Please reproduce, word for word, the rows from the one containing "The image size is (821, 526)." through the one containing "Action: [x=397, y=90]", with both of those rows included.
────
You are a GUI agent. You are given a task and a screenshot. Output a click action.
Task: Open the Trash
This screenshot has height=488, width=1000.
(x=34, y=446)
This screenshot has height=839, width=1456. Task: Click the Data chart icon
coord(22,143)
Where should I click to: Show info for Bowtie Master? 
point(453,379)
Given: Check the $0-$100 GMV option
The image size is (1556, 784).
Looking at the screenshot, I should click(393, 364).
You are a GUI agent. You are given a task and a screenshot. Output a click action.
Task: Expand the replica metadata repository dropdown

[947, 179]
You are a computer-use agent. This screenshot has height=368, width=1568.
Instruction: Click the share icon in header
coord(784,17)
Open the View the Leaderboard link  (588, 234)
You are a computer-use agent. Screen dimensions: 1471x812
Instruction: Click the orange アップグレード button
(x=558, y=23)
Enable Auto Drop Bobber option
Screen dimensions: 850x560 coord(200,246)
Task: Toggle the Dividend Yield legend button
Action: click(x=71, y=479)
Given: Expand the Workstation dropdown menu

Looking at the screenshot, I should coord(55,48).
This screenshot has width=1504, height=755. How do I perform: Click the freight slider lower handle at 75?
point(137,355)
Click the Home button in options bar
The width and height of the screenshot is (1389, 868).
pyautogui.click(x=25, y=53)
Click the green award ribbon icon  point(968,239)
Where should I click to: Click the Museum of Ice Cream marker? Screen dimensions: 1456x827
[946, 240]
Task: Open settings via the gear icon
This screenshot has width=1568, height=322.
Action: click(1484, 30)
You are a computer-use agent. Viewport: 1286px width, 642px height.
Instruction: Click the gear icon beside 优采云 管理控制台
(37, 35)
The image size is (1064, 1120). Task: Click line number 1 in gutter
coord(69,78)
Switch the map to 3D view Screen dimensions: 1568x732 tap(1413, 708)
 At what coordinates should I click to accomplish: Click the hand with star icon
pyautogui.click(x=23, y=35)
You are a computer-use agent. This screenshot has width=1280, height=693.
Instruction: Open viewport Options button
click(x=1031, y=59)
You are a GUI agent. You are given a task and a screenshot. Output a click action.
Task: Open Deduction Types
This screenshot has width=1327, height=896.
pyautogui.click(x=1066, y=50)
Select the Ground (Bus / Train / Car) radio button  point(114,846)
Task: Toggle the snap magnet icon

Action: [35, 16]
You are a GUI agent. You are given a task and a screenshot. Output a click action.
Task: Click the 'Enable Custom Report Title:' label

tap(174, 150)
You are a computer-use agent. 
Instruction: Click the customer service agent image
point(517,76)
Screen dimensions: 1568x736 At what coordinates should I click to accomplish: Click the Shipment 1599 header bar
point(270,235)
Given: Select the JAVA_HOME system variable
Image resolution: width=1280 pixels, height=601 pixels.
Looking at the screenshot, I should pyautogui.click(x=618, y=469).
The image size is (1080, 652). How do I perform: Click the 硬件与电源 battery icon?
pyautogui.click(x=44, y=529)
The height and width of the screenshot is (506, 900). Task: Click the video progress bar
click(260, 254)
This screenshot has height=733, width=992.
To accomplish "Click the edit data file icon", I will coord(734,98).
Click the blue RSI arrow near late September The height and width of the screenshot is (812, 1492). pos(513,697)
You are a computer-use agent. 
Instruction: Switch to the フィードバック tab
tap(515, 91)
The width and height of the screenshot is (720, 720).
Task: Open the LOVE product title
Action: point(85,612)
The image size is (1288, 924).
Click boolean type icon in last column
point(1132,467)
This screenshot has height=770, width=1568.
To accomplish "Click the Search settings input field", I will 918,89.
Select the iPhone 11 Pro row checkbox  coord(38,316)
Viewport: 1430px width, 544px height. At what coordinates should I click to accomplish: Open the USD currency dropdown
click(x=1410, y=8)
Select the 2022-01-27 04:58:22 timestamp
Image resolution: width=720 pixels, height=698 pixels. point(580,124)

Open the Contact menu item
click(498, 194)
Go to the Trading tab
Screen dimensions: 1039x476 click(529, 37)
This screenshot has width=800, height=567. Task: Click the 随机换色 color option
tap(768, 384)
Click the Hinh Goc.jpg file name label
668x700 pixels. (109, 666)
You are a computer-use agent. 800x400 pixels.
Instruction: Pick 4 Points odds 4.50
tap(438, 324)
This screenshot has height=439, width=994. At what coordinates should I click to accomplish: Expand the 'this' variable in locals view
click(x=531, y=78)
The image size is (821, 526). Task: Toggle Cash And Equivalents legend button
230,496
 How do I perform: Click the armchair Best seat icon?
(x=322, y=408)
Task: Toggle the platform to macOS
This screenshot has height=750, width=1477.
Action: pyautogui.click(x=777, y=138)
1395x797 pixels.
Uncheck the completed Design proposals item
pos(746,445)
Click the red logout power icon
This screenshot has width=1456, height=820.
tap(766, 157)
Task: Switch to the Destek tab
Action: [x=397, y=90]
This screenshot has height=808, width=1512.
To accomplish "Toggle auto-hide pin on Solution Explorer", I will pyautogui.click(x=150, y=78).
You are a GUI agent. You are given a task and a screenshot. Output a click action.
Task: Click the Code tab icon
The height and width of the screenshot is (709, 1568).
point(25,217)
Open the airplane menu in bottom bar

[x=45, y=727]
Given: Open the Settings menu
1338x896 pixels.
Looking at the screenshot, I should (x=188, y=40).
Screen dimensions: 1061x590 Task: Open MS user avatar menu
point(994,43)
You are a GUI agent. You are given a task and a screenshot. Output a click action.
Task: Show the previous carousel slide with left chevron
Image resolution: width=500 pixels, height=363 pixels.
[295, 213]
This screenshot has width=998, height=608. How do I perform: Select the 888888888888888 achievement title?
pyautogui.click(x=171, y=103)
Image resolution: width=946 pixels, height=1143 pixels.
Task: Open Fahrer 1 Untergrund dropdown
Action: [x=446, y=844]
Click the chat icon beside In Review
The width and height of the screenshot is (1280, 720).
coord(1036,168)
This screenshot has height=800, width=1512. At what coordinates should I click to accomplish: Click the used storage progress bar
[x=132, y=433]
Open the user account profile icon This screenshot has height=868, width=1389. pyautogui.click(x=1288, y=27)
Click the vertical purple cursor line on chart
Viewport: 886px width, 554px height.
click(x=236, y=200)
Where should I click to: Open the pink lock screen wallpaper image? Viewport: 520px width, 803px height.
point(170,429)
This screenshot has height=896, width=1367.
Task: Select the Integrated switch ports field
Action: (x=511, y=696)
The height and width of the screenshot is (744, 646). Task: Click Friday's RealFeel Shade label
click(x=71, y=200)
────
--- Written solution ---
The image size is (821, 526). Task: Toggle Cash And Equivalents legend button
230,496
 How do I perform: Click the armchair Best seat icon?
(x=322, y=408)
Task: Toggle the platform to macOS
This screenshot has height=750, width=1477.
Action: pyautogui.click(x=777, y=138)
1395x797 pixels.
Uncheck the completed Design proposals item
pos(746,445)
Click the red logout power icon
This screenshot has width=1456, height=820.
tap(766, 157)
Task: Switch to the Destek tab
Action: [x=397, y=90]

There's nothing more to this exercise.